[Rows from a dataset]
===

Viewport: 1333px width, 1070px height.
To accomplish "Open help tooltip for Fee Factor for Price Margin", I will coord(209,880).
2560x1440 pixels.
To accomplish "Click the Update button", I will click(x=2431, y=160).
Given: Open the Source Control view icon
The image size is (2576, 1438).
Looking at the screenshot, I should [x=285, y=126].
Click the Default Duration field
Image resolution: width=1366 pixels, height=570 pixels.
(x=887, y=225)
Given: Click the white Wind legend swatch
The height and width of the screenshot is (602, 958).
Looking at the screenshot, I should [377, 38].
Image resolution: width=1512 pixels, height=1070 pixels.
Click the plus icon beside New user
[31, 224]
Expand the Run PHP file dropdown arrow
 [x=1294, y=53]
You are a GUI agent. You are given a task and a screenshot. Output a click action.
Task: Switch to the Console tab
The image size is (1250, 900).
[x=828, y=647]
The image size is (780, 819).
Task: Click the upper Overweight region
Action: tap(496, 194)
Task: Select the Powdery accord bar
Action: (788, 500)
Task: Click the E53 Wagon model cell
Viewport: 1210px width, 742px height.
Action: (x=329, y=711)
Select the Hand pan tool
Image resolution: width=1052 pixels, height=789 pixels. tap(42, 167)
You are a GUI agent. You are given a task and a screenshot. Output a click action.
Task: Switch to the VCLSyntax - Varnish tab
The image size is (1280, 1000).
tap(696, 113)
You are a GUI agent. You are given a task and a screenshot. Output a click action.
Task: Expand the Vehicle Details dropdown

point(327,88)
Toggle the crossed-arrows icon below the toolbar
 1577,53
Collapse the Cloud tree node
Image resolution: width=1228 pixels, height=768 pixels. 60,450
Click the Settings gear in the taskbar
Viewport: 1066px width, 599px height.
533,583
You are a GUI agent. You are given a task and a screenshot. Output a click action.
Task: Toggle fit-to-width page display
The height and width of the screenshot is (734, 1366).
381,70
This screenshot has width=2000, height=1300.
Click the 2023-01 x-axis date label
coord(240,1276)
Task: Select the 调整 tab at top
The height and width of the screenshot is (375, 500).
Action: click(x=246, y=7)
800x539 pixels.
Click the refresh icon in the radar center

===

■ **Work required**
Collect each line in the listing above that includes the string "size".

■ **Response to this exercise**
The image size is (2576, 1438).
The image size is (1250, 900).
The image size is (780, 819).
The image size is (1280, 1000).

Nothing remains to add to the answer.